Just like JPanel, it is also part of the swing toolkit but its parent class is Java.awt.Frame. That is to say, it is an extended version of the Frame found in Java Abstract Window Toolkit (AWT), the oldest generation of Java API. What makes JFrame better than Frame is that it provides the option for closing or hiding the window by using the setDefaultCloseOperation(int) method.
It possesses its constructors and methods which are used to place components like text fields, buttons, borders, title bar etc. inside it and customise its physical features like fonts, size, colours and alignments and so on. Each feature has its unique syntax used for customisation.
It has two sub-divisions, namely menu bar and content pane. The components of JFrame are known as contents and most of the contents are found in the content pane. Besides, to add content in the JFrame, one needs to put it in the content pane.

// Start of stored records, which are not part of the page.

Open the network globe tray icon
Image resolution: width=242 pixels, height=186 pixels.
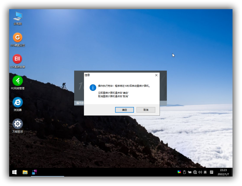coord(195,172)
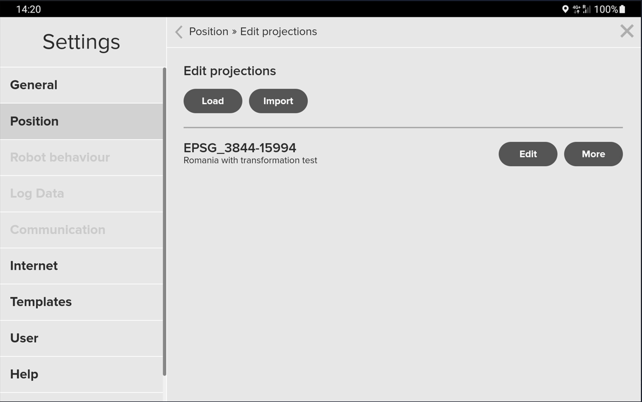Click the settings sidebar scrollbar

pos(165,221)
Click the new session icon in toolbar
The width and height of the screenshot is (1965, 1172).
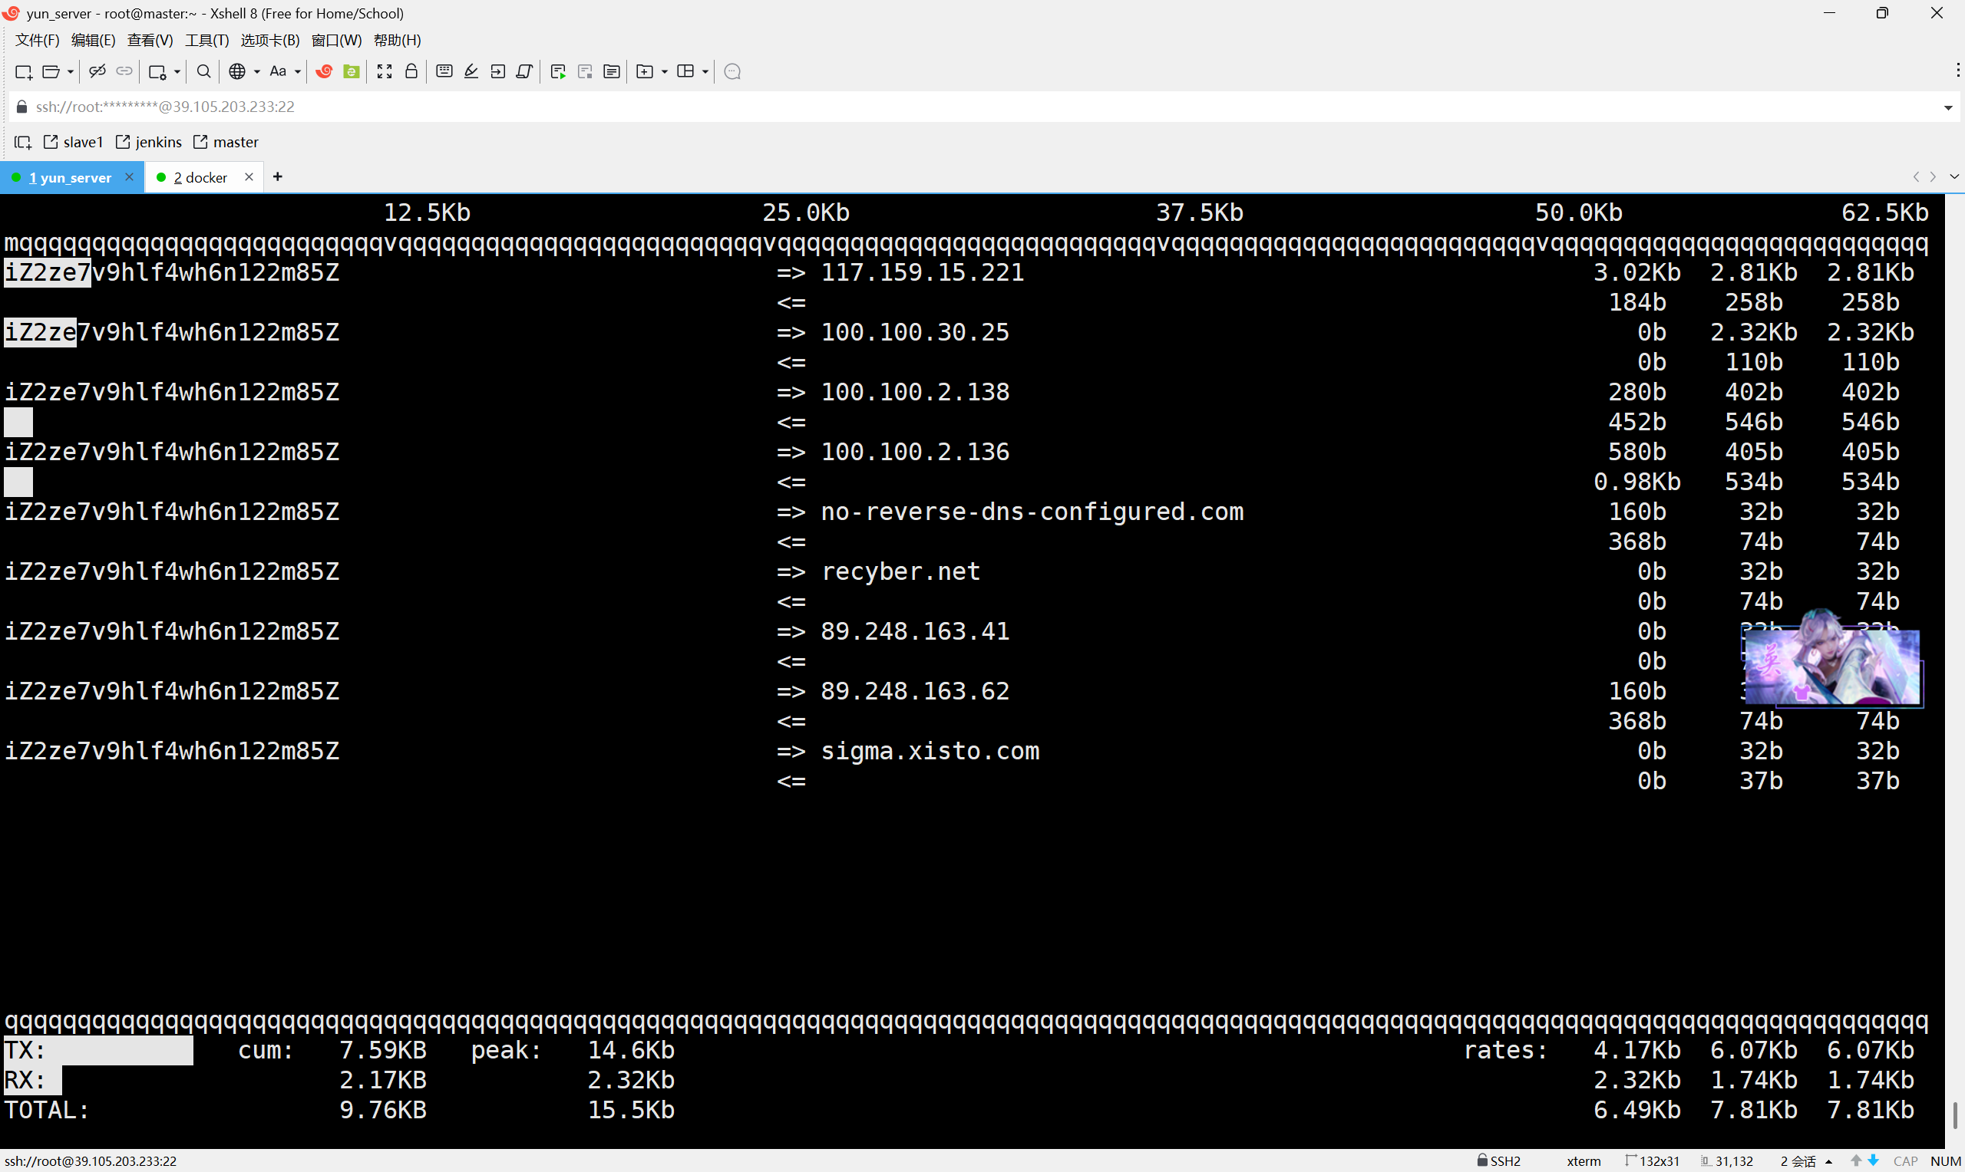(23, 72)
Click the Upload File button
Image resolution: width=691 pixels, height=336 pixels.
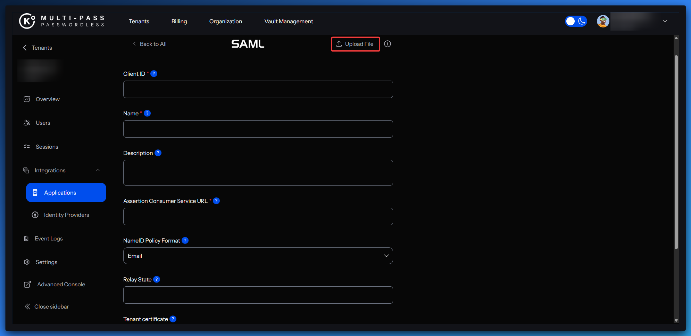click(x=355, y=44)
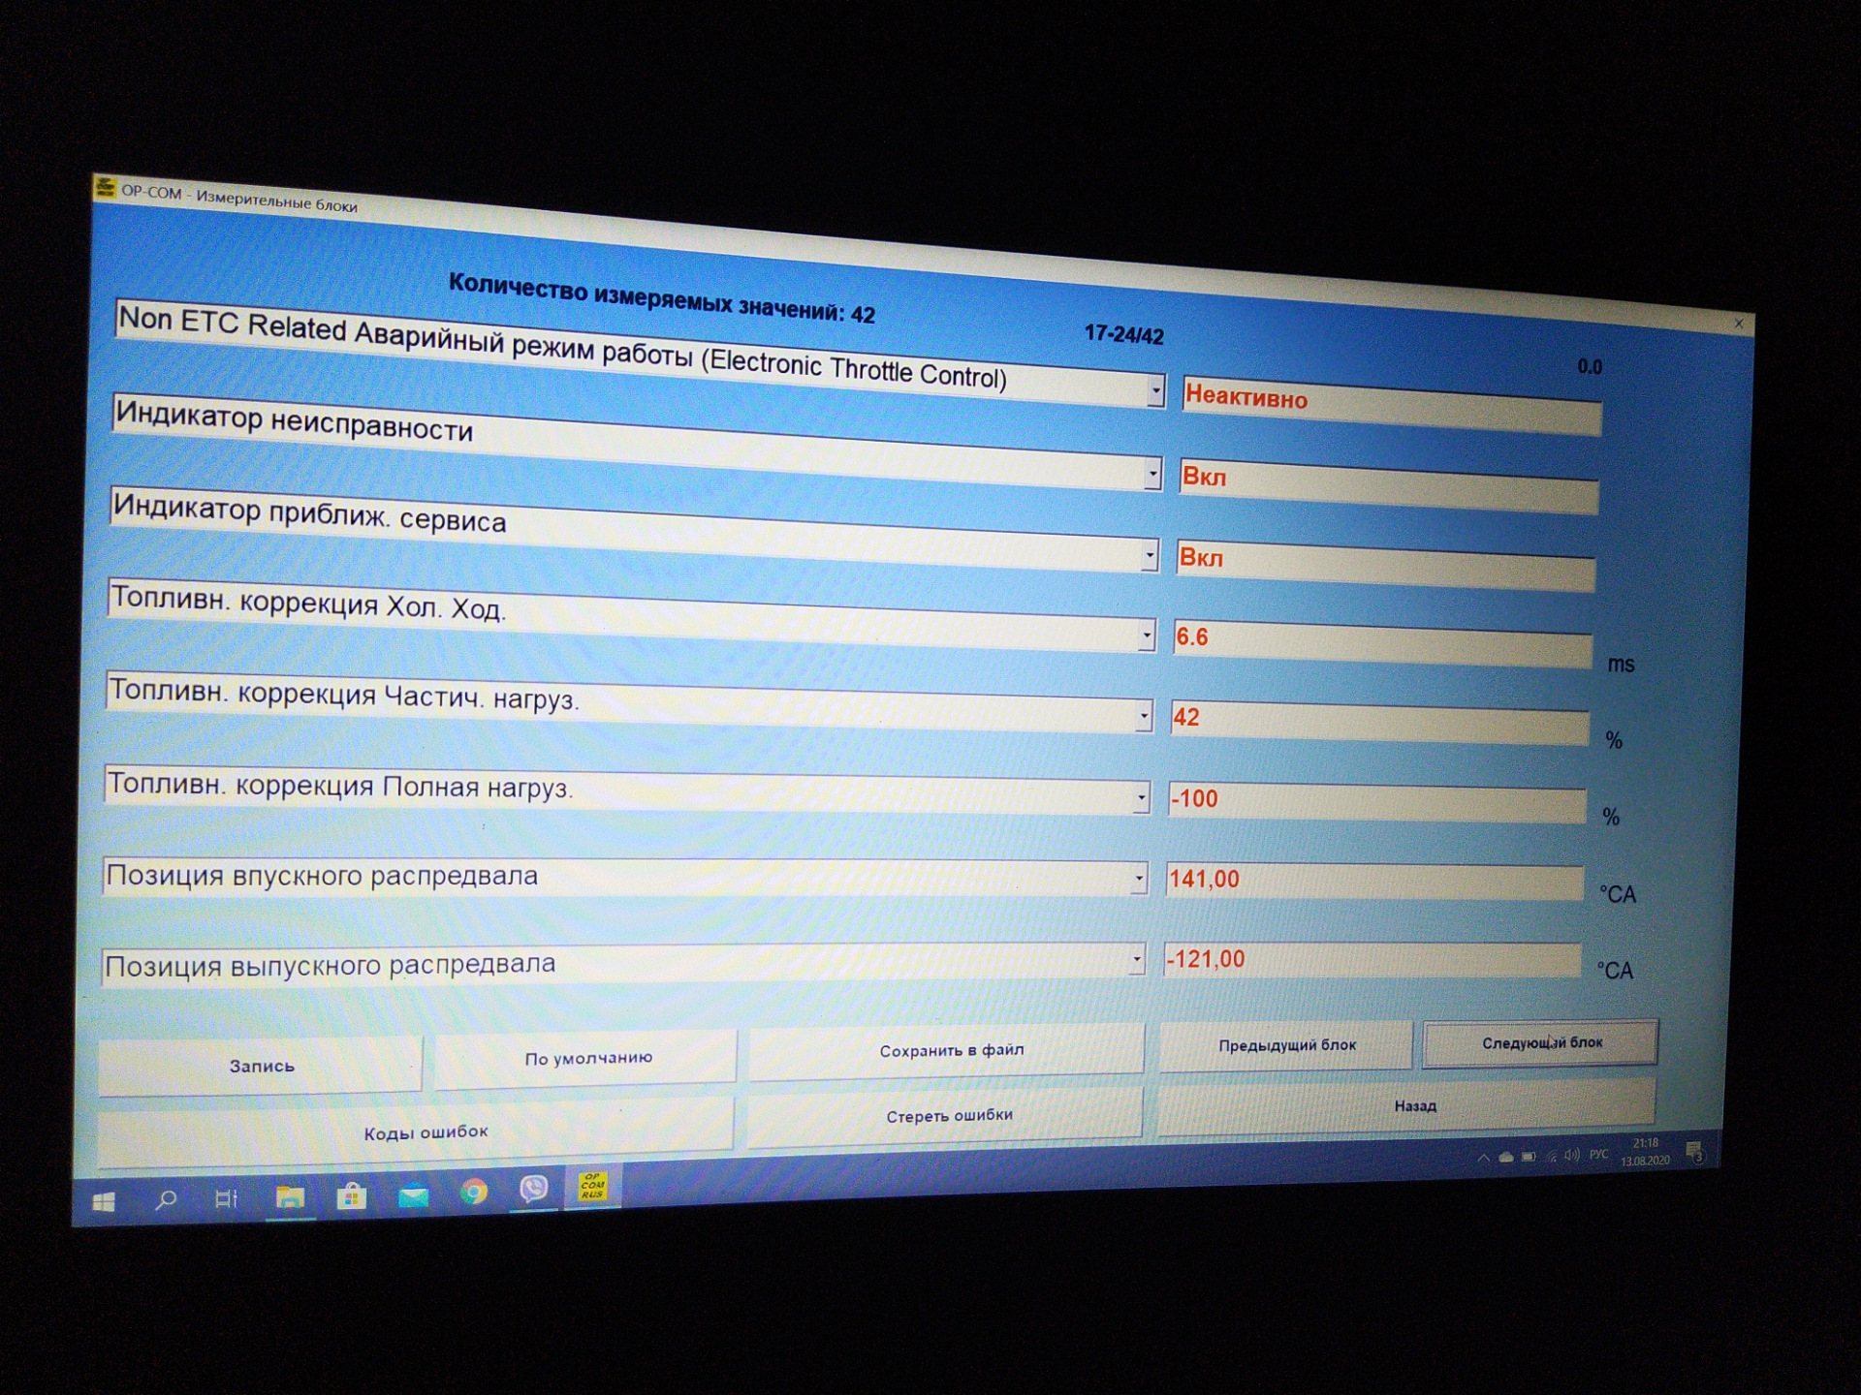The height and width of the screenshot is (1395, 1861).
Task: Open File Explorer from taskbar
Action: 290,1198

JFrame employs a method of windows listener that starts working whenever a person carries out operations like activating, closing, opening, minimizing or maximizing a window. It also employs a mouse listener so that the frame can react to the actions of the mouse.
A JFrame can place inside itself multiple frames and JPanels but all of them depend on the mainframe for their existence. A large number of functions can be created for the JFrame by using not only the methods of Listeners but also the methods of get, set and add methods.
Main Differences Between JPanel and JFrame
- Both JPanel and JFrame are container classes. But the parent of the former is javax.swing.JComponent class. While the latter is the child of java.awt.Frame class.
- In terms of weight, JFrame is heavy and is employed as a top-level window. While JPanel is light and is used for organising Graphical User Interface (GUI) components.
- JFrame is a window used for creating independent GUI applications. While Jpanel is a space where one can put together a group of complex components or operations.
- Being a window, JFrame contains a title bar. While Jpanel does not contain a title bar.
- JFrame can contain within itself multiple frames and JPanels. But JPanel cannot contain within itself JFrames. However, it can place within itself multiple operations.
In Java (an object-oriented programming language) there are different types of classes which serve as the framework or design for the creation of objects or a specific data structure, retaining the instance variables of the objects and consequently, maintaining their state and application of the behavioural patterns of the objects.
Among these classes, JPanel and JFrame constitute two different classes used in writing Graphical User Interface (GUI) applications. These classes are mainly concerned with the ‘view’ of an application and even though they may pop up as a window when run, one can very well distinguish between them as a JPanel does not contain a title bar while a JFrame does.